“O mais pessoal é o mais criativo”. A frase, do mestre Martin Scorsese, foi adotada como lema pelo estudante de cinema Bong Joon-ho quando na Universidade Nacional de Artes, em Seul. A maior inspiração e guia do sul-coreano, o lendário Scorsese e demais diretores dos filmes concorrentes reconheceram e saudaram Bong e sua comissão de frente asiática que, com irresistível empatia, no último domingo (9) tomaram de assalto o palco do Dolby Theatre para recolher a estatueta de melhor filme conferida a “Parasita”, a partir de hoje de volta ao circuito exibidor de Londrina.

O Oscar 2020 deve ser considerado como mais um prêmio (ou capítulo) necessário para as mudanças. Este muro finalmente caiu. Nunca na história do prêmio, desde que em 1956 foi criada a categoria de produção de fala não inglesa, um mesmo filme tinha feito a original dobradinha. Parecia improvável que “Parasita” – ou qualquer outra realização não estadunidense – levaria o Oscar de melhor filme e também o de melhor filme estrangeiro. Ano passado, “Roma” de Cuarón bem que tentou (com poderoso lobby da Netflix, aliás a grande derrotada de 2020), mas conseguiu apenas o de melhor estrangeiro (a partir de agora rebatizado como melhor filme internacional).

O elenco de 'Parasita' com o diretor Bong Joon-ho: Oscar de melhor filme e melhor filme estrangeiro, uma façanha nunca conquistada
O elenco de 'Parasita' com o diretor Bong Joon-ho: Oscar de melhor filme e melhor filme estrangeiro, uma façanha nunca conquistada | Foto: Divulgação

Como numa eletrizante rodada de pôquer, Bong Joon-ho não apenas fez este belo par de ases como fechou a rodada com uma poderosa e imbatível quadra, acrescentando direção e roteiro original à galeria de estatuetas. Uma façanha inimaginável horas antes da gala, não pela qualidade de “Parasita” (que é incontestável: para mim, um dos dois melhores do ano, com “1917” ocupando um muito honroso segundo lugar), mas porque Hollywood nunca foi amante de qualquer tipo de revolução, sendo regra geral sua embolorada performance de conformista. Premiar “Parasita” pode marcar o início de uma mudança de estratégias e paradigmas no ecossistema cinematográfico mundial.

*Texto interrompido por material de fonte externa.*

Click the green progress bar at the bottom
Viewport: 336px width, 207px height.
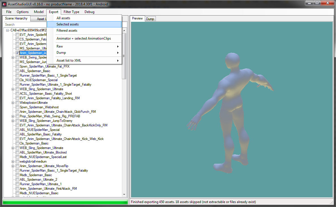tap(65, 202)
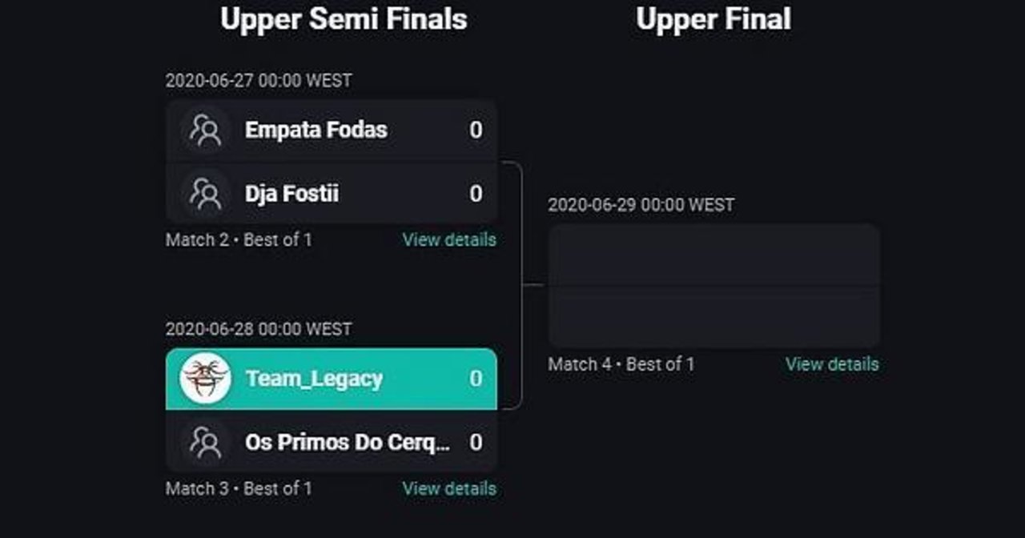Screen dimensions: 1025x538
Task: Select the Dja Fostii team name
Action: pos(291,194)
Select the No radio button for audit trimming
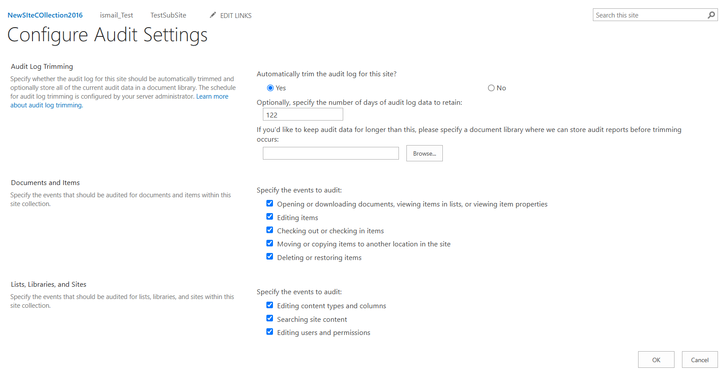Viewport: 725px width, 381px height. coord(491,88)
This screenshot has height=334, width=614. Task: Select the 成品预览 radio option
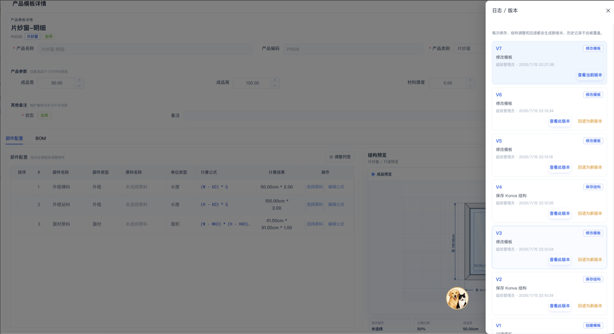coord(381,174)
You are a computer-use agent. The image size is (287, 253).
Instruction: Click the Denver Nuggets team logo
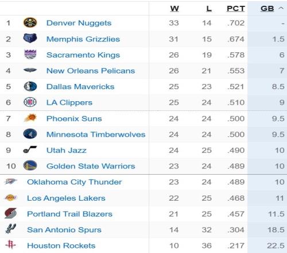click(30, 22)
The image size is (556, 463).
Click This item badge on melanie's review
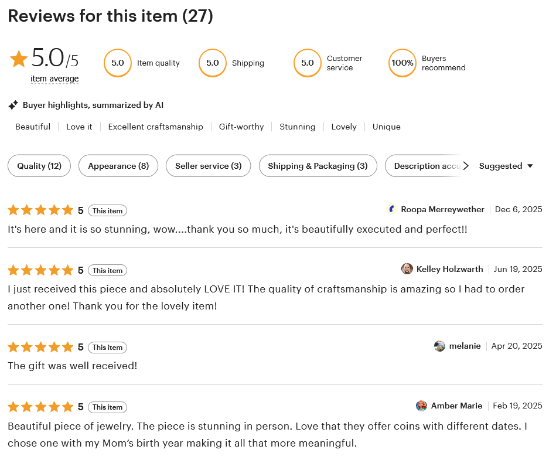[x=107, y=348]
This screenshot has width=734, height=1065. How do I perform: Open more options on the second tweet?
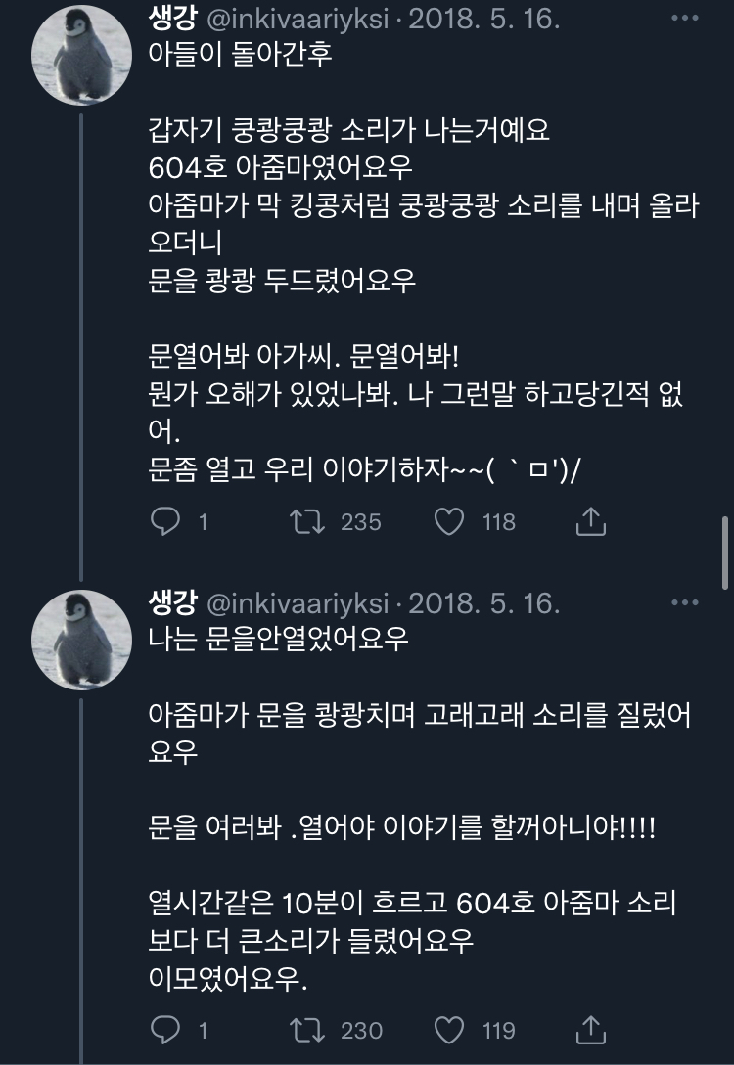click(684, 602)
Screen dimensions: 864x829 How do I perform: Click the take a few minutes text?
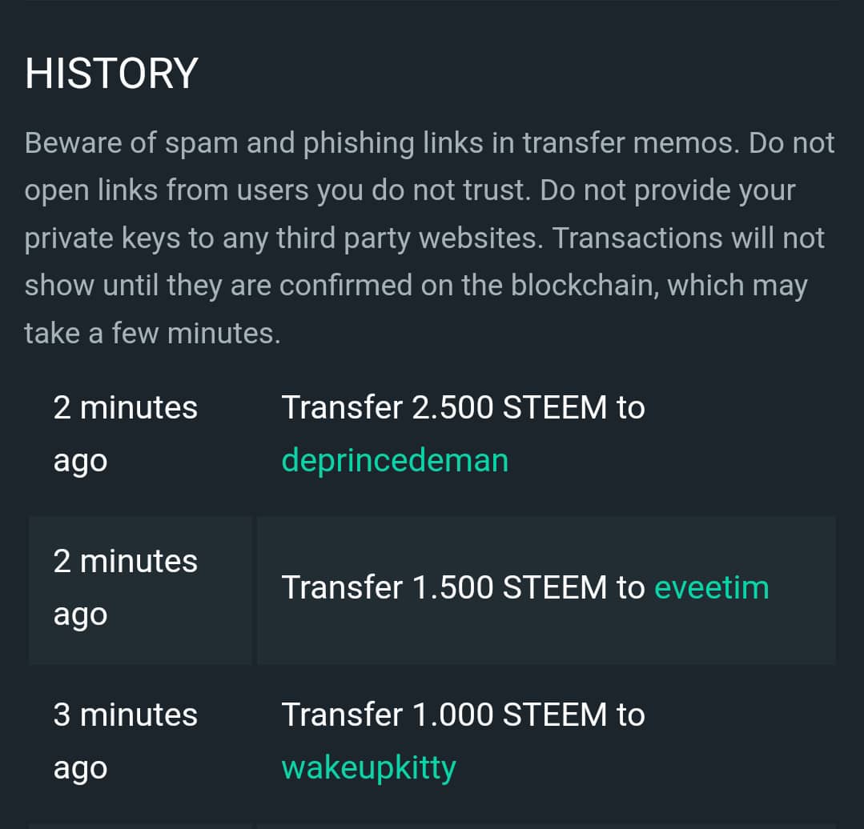(153, 334)
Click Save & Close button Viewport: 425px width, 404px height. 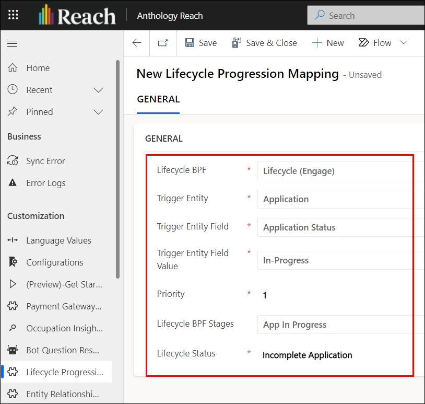tap(264, 43)
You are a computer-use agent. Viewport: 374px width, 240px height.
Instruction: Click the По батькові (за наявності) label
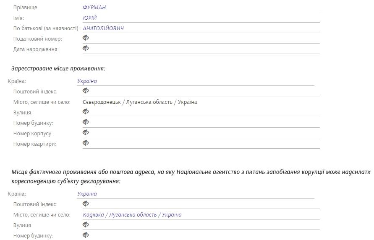[x=46, y=28]
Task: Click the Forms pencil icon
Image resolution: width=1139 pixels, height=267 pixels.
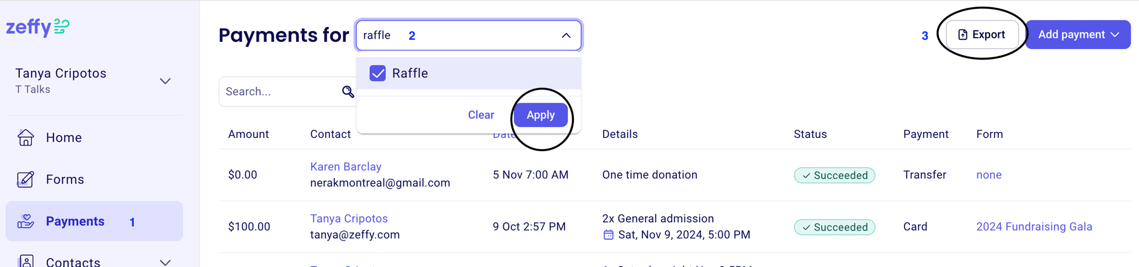Action: tap(25, 179)
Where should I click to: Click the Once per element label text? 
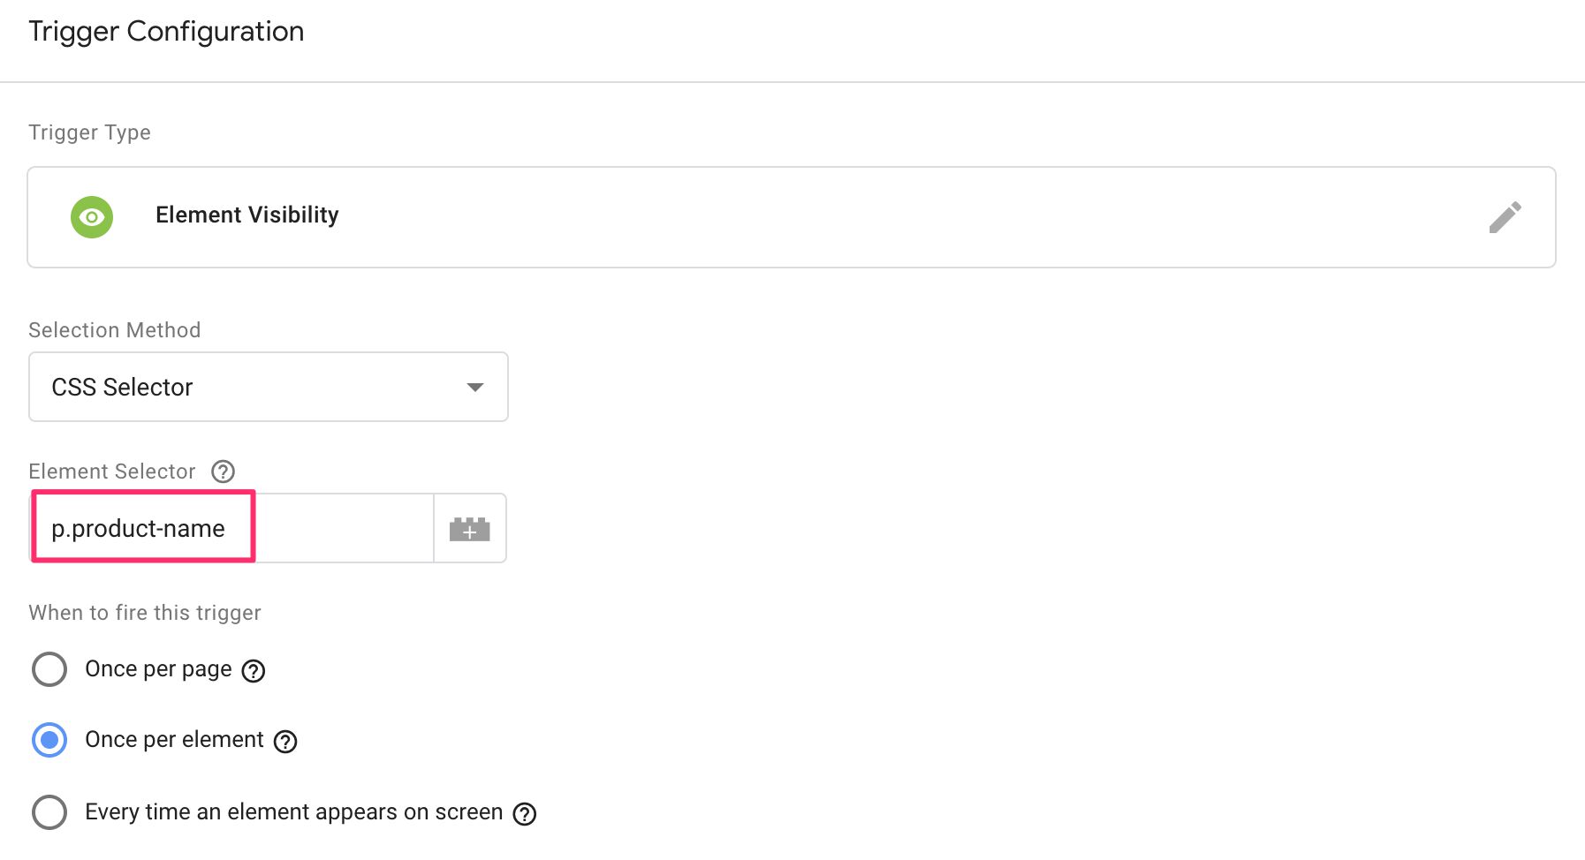[x=174, y=740]
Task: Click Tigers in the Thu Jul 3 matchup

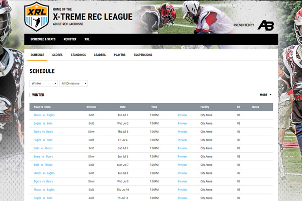Action: pos(37,132)
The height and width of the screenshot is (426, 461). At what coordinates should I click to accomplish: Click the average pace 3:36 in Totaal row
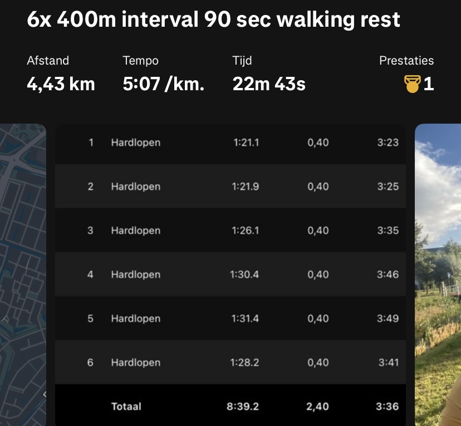[388, 407]
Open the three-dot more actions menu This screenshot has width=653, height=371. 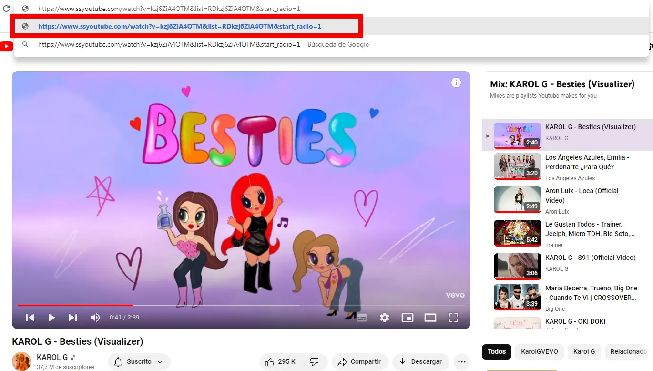461,362
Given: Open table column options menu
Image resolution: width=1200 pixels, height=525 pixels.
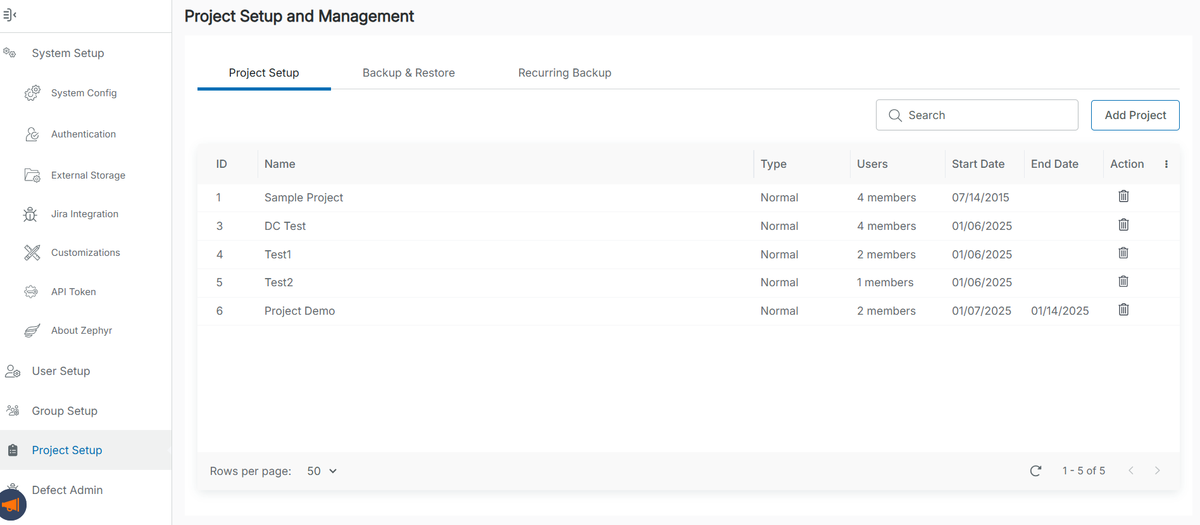Looking at the screenshot, I should [1166, 164].
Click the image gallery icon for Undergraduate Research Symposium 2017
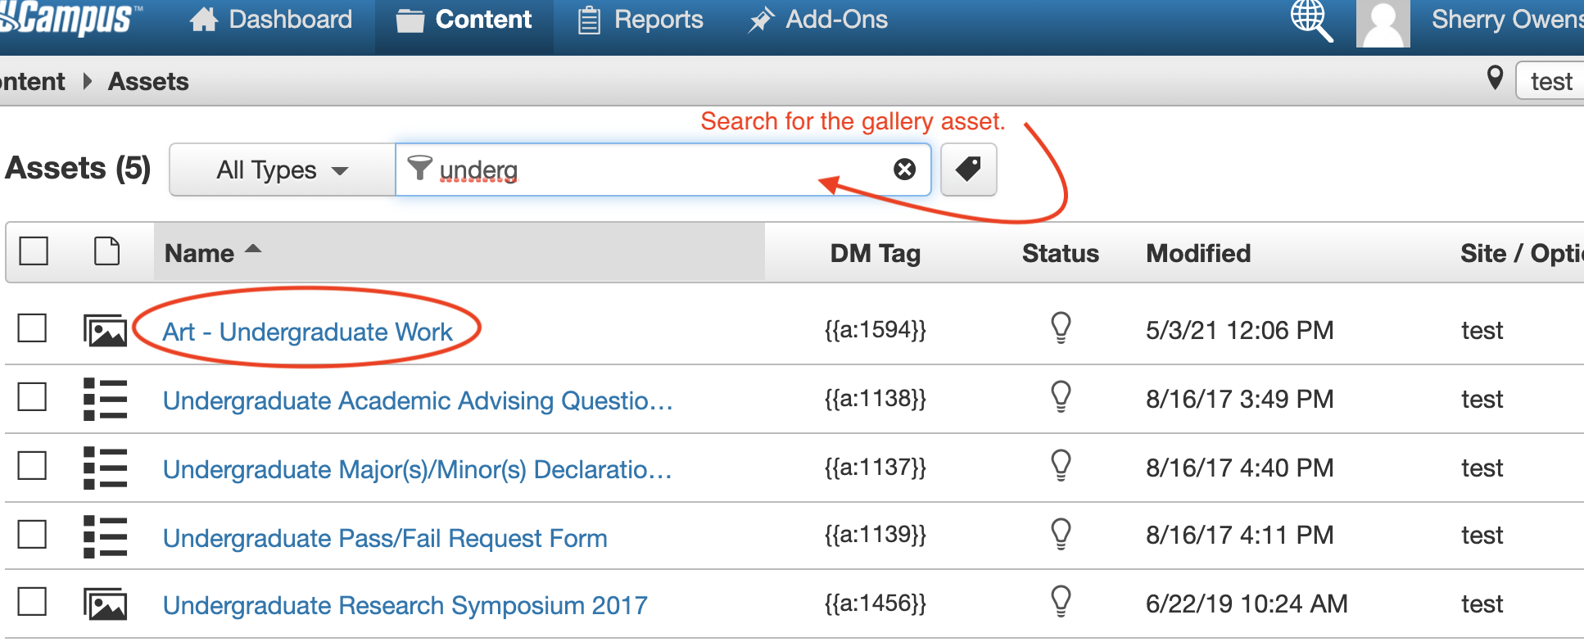 tap(105, 604)
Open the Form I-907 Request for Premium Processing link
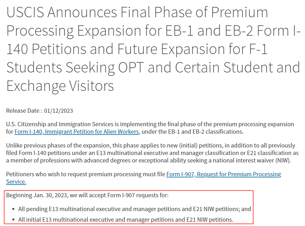The image size is (305, 226). (224, 174)
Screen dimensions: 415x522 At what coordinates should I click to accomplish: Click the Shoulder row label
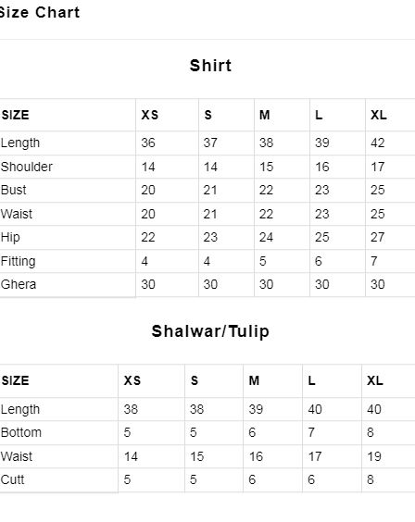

E já não é sem tempo o amplo reconhecimento do cinema asiático contemporâneo, este vibrante e fascinante universo de formas e temas na contramão da estratificação artística de Hollywood.

Os quatro Oscar obtidos por “Parasita” reconhecem um criador e um trabalho que são um gênero em si mesmo, mesmo recebendo aqui e ali a reducionista etiqueta de thriller. É um filme que teve custo final de menos de U$ 20 milhões, um quase nada para os padrões da indústria americana e que faz justiça ao tema que aborda, questão globalmente crucial de nosso tempo: a crescente desigualdade econômica.

Há alguns anos sob pressão por sua escandalosa obsolescência em questões de diversidade, a Academia de Hollywood abriu-se há pouco para a entrada de 2 mil novos integrantes com direito a voto. Se antes era 92% branca e 75% masculina, agora os afrodescendentes representam 16% de seus membros e as mulheres 32%. A entidade também rejuvenesceu, e a idade média baixou de 62 para 50. E muitos profissionais que tiveram acesso e voto não são cidadãos dos Estados Unidos. Essas mudanças não evitaram que este ano houvesse apenas uma atriz negra, Cynthia Erivo, entre os 19 nominados em categorias de interpretação, ou que nenhuma mulher estivesse entre o quinteto de realizadores nominados.

Mas o triunfo absoluto de “Parasita” sinaliza que se alcançou um ponto de inflexão. Importante, mas ainda não definitivo.